Pixel coordinate grounding data:

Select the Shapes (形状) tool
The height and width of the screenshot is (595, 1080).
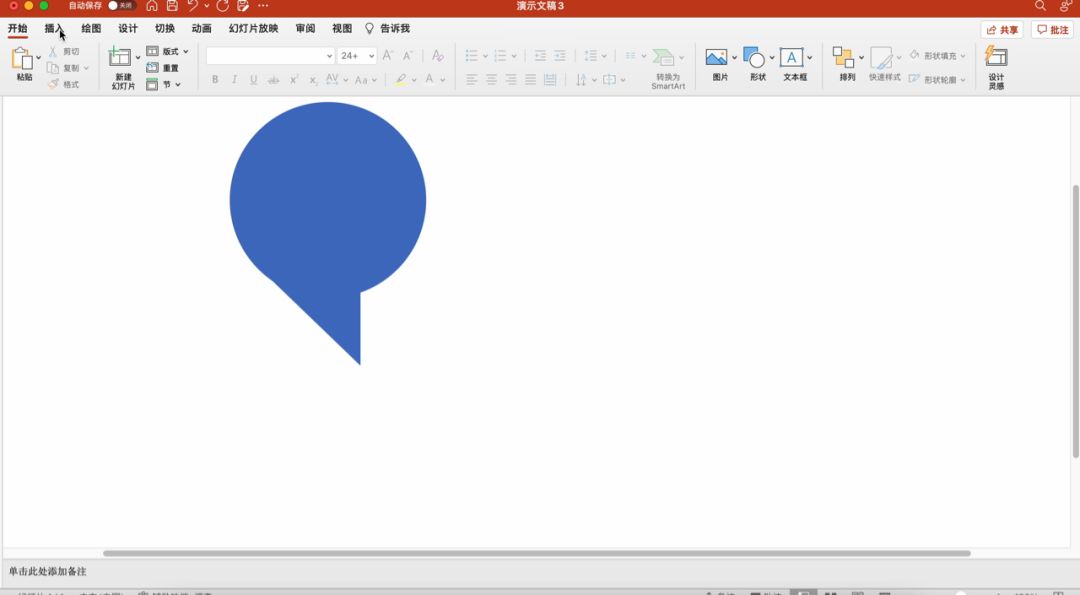tap(754, 58)
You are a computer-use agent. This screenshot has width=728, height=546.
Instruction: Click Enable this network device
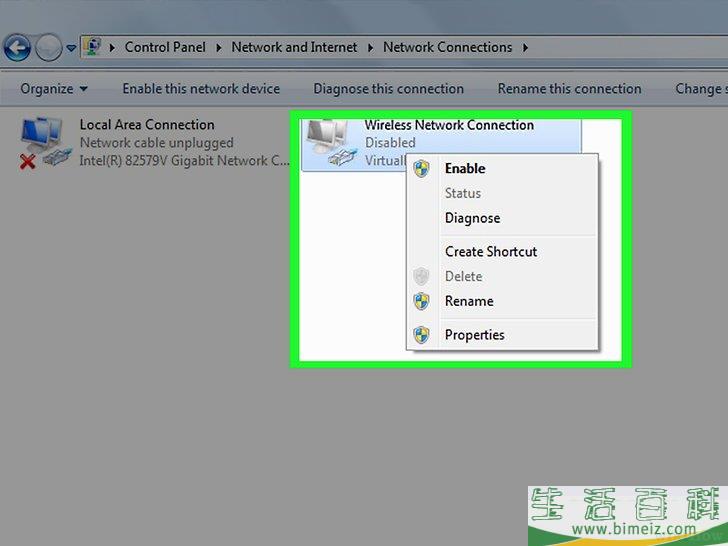click(x=201, y=89)

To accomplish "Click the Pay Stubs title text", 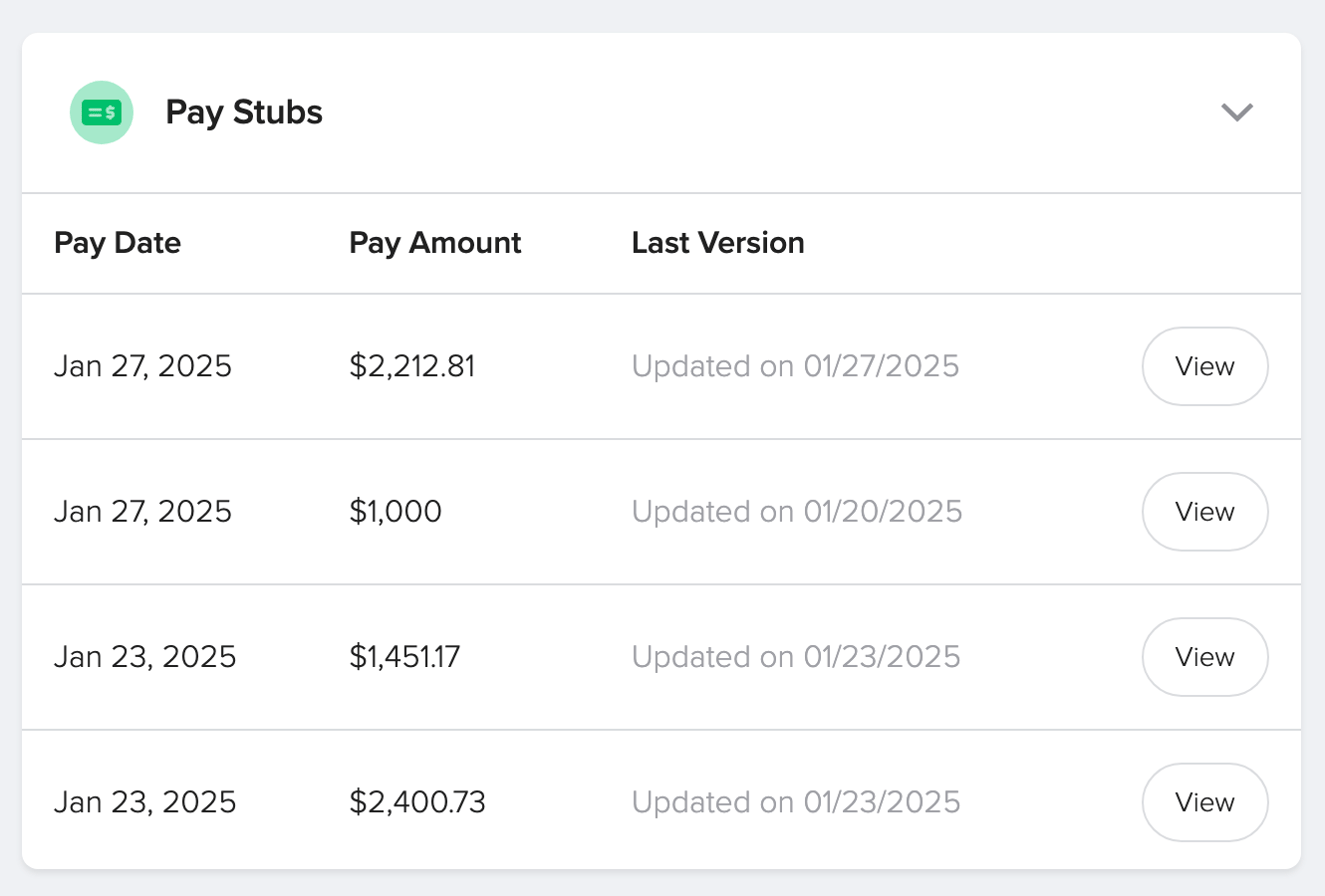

EXERCISE AIM:
Exact copy, no pictures: set down all the entries again as they stand.

TASK SOLUTION:
Select the Shapes (形状) tool
The height and width of the screenshot is (595, 1080).
tap(754, 58)
You are a computer-use agent. This screenshot has width=728, height=546.
Instruction: Click Enable this network device
click(x=201, y=89)

To accomplish "Click the Pay Stubs title text", 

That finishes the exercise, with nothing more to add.